Friday, June 14, 1935: Minneapolis Star sold

Posted on December 26th, 2006 – 8:08 PM
By Ben Welter

The Cowles family of Des Moines, Iowa, bought the Minneapolis Star for $1 million in June 1935. The purchase was announced on the front page of the Star, accompanied by a note from the new owners that painted a bright future for the publication despite a depressed business climate.

The new Star, according to the late George Hage, a journalism professor at the University of Minnesota, “redefined the meaning of news” with an emphasis on sports, photography and “sensational” writing and presentation. “Readers flocked to the Star,” Hage wrote. “Between 1935 and 1939, the Star’s circulation jumped from 75,770 to 150,056.”

The reassuring language used by the new owners in announcing the 1935 sale parallels that used by the principals of Avista Capital Partners, a private equity firm that today announced it is buying the Star Tribune for $530 million. Here’s what the new owners told readers 71 years ago:

In purchasing control of The Star we are joining forces with John Thompson and George Adams and their associates to try to help them realize their ambitions to make The Star one of America’s great liberal newspapers.

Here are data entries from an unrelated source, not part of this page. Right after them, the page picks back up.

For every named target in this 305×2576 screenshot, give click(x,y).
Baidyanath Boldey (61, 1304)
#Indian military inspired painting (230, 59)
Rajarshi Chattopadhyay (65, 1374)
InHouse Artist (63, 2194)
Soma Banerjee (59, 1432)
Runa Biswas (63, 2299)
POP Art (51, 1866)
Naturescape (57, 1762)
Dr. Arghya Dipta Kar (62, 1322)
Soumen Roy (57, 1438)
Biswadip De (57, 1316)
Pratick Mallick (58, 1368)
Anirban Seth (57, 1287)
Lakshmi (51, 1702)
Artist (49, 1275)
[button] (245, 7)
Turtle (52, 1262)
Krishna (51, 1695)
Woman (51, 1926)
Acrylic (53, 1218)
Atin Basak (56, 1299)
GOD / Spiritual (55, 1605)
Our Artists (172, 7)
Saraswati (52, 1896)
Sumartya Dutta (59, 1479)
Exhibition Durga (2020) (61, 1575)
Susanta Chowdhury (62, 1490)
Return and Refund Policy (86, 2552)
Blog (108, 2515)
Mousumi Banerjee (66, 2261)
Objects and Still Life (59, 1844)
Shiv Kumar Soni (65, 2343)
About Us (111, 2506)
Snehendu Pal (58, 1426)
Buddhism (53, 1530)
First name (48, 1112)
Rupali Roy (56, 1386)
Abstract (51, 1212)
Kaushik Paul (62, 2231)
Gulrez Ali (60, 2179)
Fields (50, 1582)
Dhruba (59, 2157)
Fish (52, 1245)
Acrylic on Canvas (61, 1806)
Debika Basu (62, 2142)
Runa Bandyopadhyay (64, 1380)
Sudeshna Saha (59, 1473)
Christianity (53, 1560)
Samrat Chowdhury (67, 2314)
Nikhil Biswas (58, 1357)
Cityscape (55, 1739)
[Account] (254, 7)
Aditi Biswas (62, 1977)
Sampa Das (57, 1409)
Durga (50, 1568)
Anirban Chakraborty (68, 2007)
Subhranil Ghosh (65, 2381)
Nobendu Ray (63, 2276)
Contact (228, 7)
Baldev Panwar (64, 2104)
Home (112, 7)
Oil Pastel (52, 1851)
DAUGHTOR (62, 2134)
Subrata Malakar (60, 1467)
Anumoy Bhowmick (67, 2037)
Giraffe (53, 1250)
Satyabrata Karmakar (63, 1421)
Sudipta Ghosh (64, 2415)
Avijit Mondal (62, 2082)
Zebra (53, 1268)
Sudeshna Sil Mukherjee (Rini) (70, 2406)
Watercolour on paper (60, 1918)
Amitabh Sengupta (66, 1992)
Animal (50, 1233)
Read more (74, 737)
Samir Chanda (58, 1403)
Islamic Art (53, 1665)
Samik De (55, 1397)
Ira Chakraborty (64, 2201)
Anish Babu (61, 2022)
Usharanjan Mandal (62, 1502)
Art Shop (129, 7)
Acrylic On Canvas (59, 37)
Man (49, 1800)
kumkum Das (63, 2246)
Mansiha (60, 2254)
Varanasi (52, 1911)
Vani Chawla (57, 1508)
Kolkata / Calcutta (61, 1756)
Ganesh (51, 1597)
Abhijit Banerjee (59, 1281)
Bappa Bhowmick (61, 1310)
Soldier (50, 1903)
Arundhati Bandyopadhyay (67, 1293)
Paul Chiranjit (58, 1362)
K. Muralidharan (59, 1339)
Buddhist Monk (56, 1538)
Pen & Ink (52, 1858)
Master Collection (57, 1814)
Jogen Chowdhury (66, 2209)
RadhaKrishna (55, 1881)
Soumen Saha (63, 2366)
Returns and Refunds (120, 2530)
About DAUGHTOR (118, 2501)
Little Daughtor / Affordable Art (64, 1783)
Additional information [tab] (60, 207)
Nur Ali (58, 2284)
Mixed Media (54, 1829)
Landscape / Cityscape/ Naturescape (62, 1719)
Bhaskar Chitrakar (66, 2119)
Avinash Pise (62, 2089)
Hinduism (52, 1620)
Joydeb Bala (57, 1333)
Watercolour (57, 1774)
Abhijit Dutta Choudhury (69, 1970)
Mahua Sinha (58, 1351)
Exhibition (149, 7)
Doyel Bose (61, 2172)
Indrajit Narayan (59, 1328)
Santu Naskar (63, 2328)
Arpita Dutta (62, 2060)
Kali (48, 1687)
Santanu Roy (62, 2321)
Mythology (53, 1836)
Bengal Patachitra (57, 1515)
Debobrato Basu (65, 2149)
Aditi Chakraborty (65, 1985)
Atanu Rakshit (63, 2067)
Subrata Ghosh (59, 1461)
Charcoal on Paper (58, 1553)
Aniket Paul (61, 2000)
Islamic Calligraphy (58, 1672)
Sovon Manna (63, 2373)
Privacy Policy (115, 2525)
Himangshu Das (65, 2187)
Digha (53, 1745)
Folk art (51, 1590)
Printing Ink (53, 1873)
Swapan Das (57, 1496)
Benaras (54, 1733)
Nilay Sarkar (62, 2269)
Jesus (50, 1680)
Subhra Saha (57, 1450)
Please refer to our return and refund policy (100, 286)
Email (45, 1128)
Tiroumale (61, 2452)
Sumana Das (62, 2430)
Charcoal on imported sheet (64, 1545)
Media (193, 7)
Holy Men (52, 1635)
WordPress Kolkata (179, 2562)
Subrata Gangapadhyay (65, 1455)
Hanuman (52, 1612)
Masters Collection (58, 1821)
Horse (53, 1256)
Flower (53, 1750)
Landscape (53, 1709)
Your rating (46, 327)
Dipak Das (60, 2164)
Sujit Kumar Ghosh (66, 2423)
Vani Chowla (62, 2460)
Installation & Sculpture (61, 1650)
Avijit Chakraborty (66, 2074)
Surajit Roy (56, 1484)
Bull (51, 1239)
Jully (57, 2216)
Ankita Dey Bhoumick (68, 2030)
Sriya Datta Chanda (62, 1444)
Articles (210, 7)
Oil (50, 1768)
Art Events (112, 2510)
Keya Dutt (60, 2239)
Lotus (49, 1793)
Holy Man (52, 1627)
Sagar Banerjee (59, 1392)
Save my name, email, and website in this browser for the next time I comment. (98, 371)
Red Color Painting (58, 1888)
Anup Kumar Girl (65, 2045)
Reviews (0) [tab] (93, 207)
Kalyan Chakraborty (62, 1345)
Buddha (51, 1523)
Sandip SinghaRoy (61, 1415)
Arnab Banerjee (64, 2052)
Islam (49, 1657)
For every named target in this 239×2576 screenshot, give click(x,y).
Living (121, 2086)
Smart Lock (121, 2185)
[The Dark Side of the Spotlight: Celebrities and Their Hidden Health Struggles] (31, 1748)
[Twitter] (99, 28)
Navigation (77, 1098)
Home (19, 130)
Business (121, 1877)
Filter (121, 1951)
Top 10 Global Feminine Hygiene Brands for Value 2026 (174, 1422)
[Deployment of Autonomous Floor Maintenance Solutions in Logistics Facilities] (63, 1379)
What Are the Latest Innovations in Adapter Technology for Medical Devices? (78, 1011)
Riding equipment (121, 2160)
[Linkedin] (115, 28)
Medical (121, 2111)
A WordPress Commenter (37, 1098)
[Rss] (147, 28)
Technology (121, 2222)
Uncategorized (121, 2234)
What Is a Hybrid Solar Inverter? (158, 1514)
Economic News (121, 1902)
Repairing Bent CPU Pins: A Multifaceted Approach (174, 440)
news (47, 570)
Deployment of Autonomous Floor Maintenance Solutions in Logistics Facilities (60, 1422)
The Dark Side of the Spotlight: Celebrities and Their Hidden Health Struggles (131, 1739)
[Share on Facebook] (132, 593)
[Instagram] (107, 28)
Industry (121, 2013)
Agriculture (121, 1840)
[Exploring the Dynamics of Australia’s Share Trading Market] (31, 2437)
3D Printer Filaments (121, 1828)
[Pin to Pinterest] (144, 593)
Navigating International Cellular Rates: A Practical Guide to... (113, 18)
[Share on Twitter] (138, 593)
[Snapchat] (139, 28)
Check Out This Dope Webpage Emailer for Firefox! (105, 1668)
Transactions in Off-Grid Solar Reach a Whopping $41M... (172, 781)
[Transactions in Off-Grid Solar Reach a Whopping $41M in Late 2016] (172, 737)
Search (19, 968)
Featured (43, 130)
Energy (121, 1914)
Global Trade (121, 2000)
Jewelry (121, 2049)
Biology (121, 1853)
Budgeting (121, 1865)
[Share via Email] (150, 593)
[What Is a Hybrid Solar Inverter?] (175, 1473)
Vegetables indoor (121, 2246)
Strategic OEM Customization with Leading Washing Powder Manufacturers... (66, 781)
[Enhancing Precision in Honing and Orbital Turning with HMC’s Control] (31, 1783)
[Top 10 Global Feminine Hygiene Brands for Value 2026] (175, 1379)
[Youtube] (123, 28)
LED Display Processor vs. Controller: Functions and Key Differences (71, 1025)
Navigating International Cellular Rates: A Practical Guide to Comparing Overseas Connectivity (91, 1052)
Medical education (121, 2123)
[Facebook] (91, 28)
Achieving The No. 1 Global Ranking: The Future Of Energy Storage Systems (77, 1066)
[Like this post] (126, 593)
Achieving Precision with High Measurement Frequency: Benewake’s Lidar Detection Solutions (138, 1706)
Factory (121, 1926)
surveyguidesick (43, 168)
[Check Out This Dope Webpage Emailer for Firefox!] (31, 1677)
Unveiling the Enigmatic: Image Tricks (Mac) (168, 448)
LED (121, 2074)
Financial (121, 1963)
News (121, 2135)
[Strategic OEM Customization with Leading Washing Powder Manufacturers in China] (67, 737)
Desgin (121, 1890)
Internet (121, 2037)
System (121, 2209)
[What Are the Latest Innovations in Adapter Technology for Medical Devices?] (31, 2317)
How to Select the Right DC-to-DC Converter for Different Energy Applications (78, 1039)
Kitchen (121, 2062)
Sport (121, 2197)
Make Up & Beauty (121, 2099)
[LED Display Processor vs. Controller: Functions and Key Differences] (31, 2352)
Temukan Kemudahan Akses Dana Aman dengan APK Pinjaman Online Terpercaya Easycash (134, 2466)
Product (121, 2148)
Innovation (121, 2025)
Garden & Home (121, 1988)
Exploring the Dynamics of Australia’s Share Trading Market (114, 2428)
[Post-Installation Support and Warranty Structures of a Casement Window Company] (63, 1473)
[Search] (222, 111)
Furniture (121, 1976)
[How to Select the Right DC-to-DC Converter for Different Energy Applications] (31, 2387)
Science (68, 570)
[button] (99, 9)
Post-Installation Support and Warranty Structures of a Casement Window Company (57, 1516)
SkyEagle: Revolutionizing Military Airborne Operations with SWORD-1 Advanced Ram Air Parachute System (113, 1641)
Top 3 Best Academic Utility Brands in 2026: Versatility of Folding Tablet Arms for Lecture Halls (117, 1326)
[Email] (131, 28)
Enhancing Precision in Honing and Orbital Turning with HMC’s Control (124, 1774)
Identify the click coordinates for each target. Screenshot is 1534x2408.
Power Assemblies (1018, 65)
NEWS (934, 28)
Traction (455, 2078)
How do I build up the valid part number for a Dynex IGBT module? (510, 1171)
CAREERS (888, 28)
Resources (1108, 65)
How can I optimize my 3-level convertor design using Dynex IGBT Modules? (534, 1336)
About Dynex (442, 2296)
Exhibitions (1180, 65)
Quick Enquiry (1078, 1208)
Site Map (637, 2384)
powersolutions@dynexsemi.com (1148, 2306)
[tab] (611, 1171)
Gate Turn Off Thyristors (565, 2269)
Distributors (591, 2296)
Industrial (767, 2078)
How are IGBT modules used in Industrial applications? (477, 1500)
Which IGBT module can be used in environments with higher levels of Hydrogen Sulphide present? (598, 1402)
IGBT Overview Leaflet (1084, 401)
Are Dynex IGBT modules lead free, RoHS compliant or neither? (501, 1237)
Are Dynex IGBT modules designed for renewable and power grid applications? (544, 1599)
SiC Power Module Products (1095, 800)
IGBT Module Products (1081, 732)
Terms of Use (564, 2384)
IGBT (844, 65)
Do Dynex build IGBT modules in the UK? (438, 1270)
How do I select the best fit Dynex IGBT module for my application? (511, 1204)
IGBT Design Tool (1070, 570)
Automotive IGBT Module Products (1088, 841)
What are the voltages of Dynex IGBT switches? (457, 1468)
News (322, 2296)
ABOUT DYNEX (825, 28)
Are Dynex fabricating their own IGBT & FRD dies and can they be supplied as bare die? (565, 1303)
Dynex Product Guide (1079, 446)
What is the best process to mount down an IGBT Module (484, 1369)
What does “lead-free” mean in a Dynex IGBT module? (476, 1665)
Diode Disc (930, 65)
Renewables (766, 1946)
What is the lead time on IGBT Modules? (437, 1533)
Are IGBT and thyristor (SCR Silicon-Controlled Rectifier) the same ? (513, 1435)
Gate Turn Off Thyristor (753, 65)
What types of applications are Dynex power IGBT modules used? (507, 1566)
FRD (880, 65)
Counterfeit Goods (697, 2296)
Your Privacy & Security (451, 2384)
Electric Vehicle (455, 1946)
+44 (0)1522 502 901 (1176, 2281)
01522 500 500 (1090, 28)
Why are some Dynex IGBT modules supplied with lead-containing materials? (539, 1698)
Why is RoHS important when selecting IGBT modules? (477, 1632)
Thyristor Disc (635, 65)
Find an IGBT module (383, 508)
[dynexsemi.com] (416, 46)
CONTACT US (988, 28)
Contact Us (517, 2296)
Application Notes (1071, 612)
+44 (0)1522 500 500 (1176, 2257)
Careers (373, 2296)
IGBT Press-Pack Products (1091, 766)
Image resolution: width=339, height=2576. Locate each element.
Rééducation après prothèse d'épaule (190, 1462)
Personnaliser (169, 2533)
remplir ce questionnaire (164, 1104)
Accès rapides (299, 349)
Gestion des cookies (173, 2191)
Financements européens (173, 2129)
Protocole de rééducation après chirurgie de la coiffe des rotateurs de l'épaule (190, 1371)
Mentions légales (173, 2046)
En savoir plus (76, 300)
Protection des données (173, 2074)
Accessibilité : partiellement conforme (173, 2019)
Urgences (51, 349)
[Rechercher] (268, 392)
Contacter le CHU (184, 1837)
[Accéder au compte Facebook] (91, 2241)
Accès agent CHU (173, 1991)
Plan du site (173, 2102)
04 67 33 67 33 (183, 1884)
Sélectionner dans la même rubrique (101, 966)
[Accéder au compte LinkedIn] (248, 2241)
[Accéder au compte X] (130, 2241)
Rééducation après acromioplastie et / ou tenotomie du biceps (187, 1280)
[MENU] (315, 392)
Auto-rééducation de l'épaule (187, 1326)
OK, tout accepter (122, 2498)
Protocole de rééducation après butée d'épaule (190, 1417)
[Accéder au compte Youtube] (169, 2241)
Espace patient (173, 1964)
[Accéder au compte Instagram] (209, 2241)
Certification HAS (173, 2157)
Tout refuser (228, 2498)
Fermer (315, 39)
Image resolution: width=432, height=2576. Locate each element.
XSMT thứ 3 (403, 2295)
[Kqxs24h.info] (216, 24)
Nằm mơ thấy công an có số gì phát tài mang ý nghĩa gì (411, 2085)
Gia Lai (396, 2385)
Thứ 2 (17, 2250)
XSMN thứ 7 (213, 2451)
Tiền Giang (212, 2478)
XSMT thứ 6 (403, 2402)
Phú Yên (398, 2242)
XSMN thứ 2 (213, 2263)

All of The Star’s present executives and employes remain under the new ownership.

The Star will continue to be a paper for all the people – not just for one group or class.

The Star will continue to be politically and financially independent.

It will continue to present the news fairly, accurately, concisely and honestly, to confine its own opinions to the editorial page, to respect views with which it may not agree, to be a growing force in the development of Minneapolis as a splendid city in which to live and to work.

It will continue to balance enterprise with decency and to seek to be a source of information and entertainment in every home.

We have bought control of The Star for many reasons:

First, we like the spirit of The Star and the men and women who are making it.

Second, we like Minneapolis and think it has a great future.

Third, we know that The Star’s progress during the last ten years is one of the newspaper marvels of the country. We think The Star is going to go ahead at an even faster rate from now on, and will be increasingly able to perform genuine public service for the people of Minneapolis and the northwest. We think The Star likewise will have a great future from the business standpoint, and will have a large measure of success because it deserves it.

Fourth, we think better times are coming. Sooner, possibly, than most people imagine.

We plan many improvements in The Star. It will be even a better, more satisfying paper in the future, we hope, than it is now.

DAVIS MERWIN
JOHN COWLES
GARDNER COWLES, Jr.

FDR telegram
The sale prompted President Roosevelt to send a congratulatory telegram — potentially worth hundreds of dollars on eBay more than 70 years later. The Star published the telegram on page one the next day, along with the text of other attaboys from around the country.